I get an e-mail response to an ad. We e-mail for three weeks (kinda sparse on his end til the last week). He won't use phone cause he's "shy" and doesn't know what to say during a lull in conversation - would rather e-mail, then he has time to get his thots together. Three times he suggests a date and time to meet. I have other plans and suggest an alternative date and time; he doesn't take me up on them. Final time he suggests time and date - I'm available and say, "sure, yeah!" One minute later he's e-mailing a hissy fit cause he noticed my original ad (at craig'slist) had been updated three days before, so he accuses me of being a player and he's "out!" Say what??!! Did he think we were "exclusive" after only 10 (or less) e-mails, no phone calls, and we hadn't even met yet! Or do some guys who actually get a "let's meet" response freak and find an excuse to back out? I'm confused. I asked him why and what he was thinking, but no response. Yes, I realize I'm better off knowing that he's got some "issues" before meeting him and I'm OK with most of this, but I'm just sooo cornfuzzeled about why it even happened!!! (I'm new at this forum stuff and I've never asked for help before, so be gentle!)
It doesn't sound like you are over-reacting to me. I have seen things like this before and had something similar happen to me about a year ago. And if he is "testing the waters" like thenextstep thinks, then that's way too gamey for me. Better to find out this guy's got some problems before you meet him than after you might have gotten involved. You might even thank him for being so transparent and showing you his big flaws early in the game!
You may all be over-reacting, drawing conclusions all over the place. What if he is testing the waters at this stage to see what your reaction would be, eg whether you will resort to cursing? Many a good relationship have had bumpy starts.

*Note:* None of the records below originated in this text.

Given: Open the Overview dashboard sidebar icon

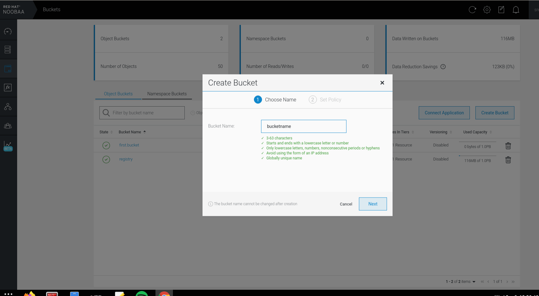Looking at the screenshot, I should (8, 31).

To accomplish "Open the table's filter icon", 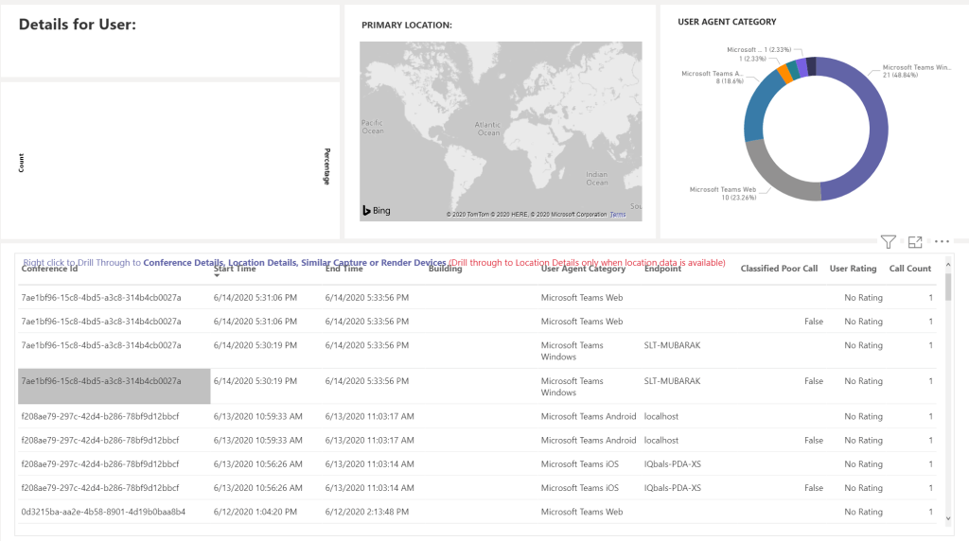I will (x=888, y=242).
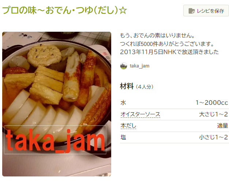Click the red taka_jam watermark on photo
229x183 pixels.
click(55, 140)
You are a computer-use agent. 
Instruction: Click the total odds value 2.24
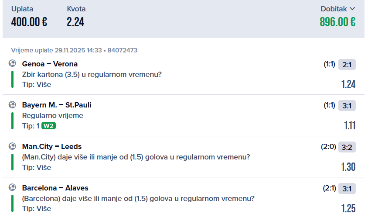[75, 22]
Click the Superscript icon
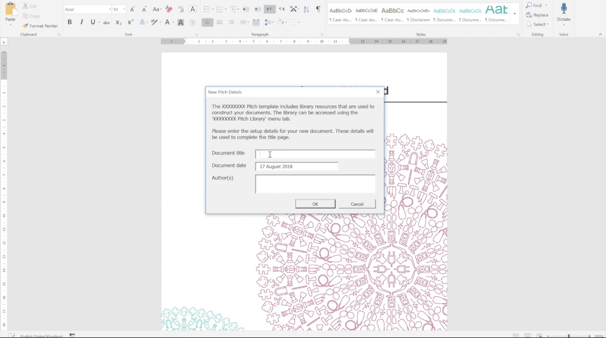 click(130, 22)
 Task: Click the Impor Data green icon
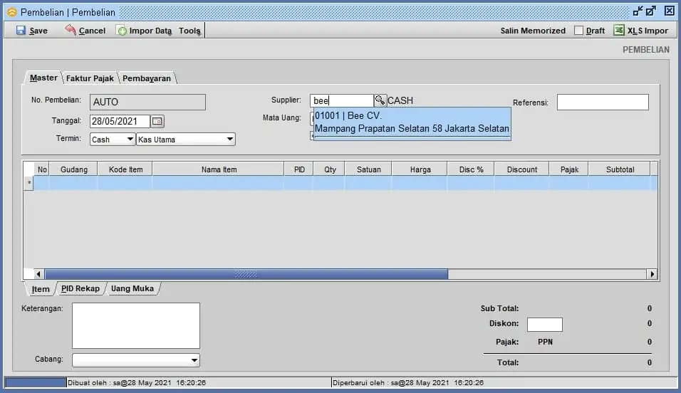coord(122,31)
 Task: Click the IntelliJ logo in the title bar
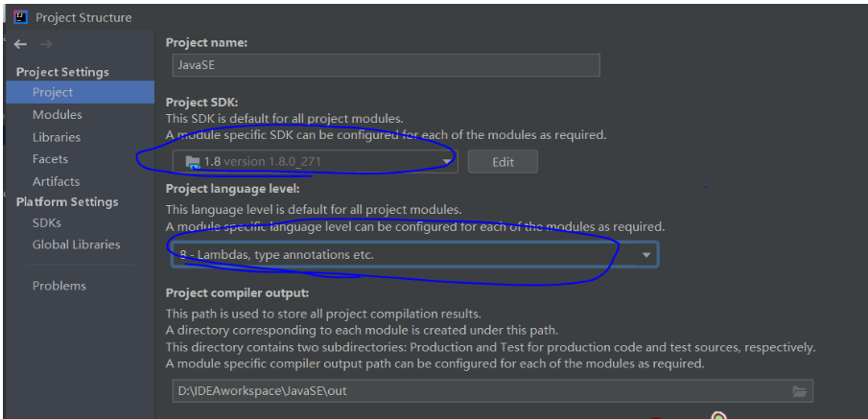coord(20,17)
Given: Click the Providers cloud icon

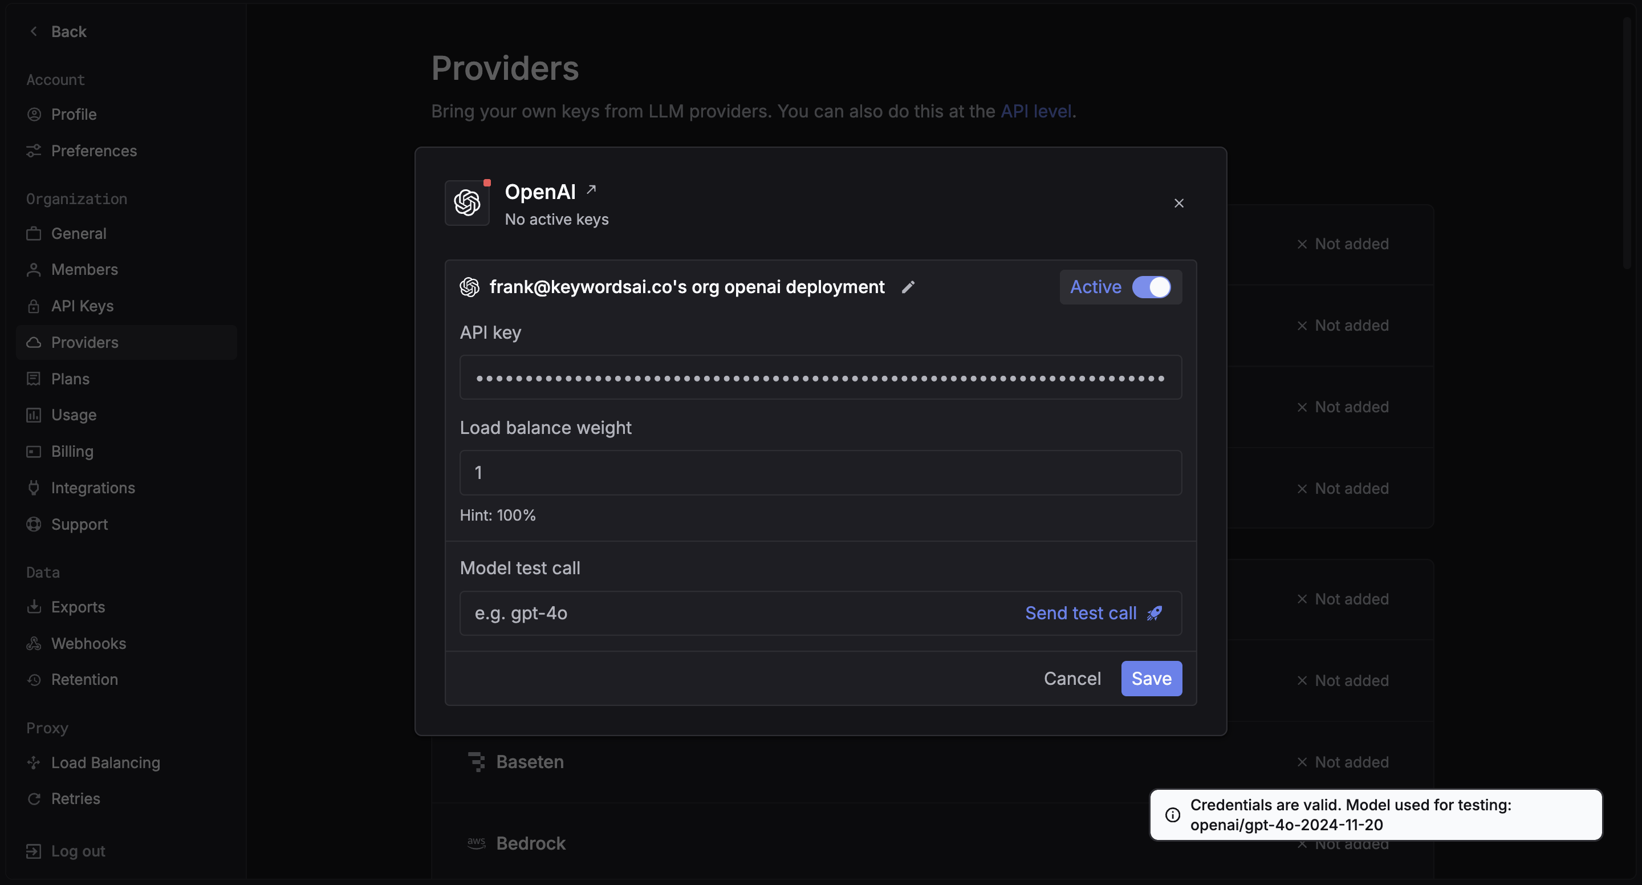Looking at the screenshot, I should click(34, 342).
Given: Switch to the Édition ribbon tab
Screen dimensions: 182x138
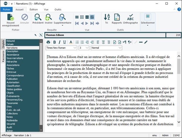Looking at the screenshot, I should point(33,9).
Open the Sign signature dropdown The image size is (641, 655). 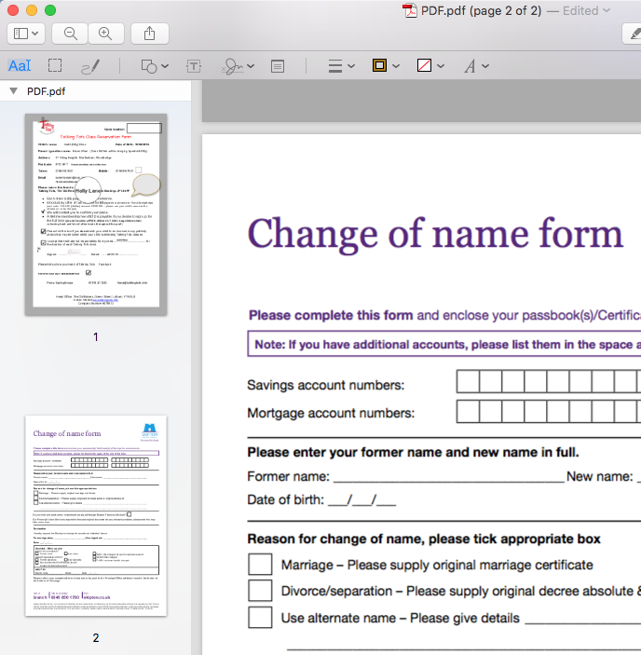pyautogui.click(x=237, y=66)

I agree with jjiggl 100%! God gave us that little small voice inside us for a reason and we need to use it! I have encouraged so many women on here and in real life to pay attention to every little detail. Ask a lot of questions and pay attention to the answers. Ask the same questions different ways to see if he is consistent. Bottom line... if a man (or woman) won't let you call them at home, they are most likely married. If they get upset too easily over something trivial, they are probably married. If they keep making excuses for not meeting or stand you up, they are probably married. Just speaking from experience. But there are a lot of great guys on this site... you just have to weed through the jerks to find them. Don't judge every man by the men who have hurt you or disappointed you.... after all, you wouldn't want them to hold you accountable for every woman who every hurt them. Good luck sweetie!
I think that he was married and when you finally nailed down a time and date to meet, he had to come up with an excuse.
From being here a while and reading the forum and blogs, I have found that it is best to follow your first mind when it comes to meeting anyone here. Not just in meeting them, but also follow your first mind and don't let anyone waste your time. If you feel suspicious about anyone or anything, your best bet is to go with that feeling. Pay heed to red flags, too. Too many posts have contained the words, "I thought that something was strange...", or "I had a feeling..." or "I wanted to give him the benefit of the doubt..." after someone has gotten burned.
But all in all, this is a great site to wander around in. There are some very nice, funny and great people here.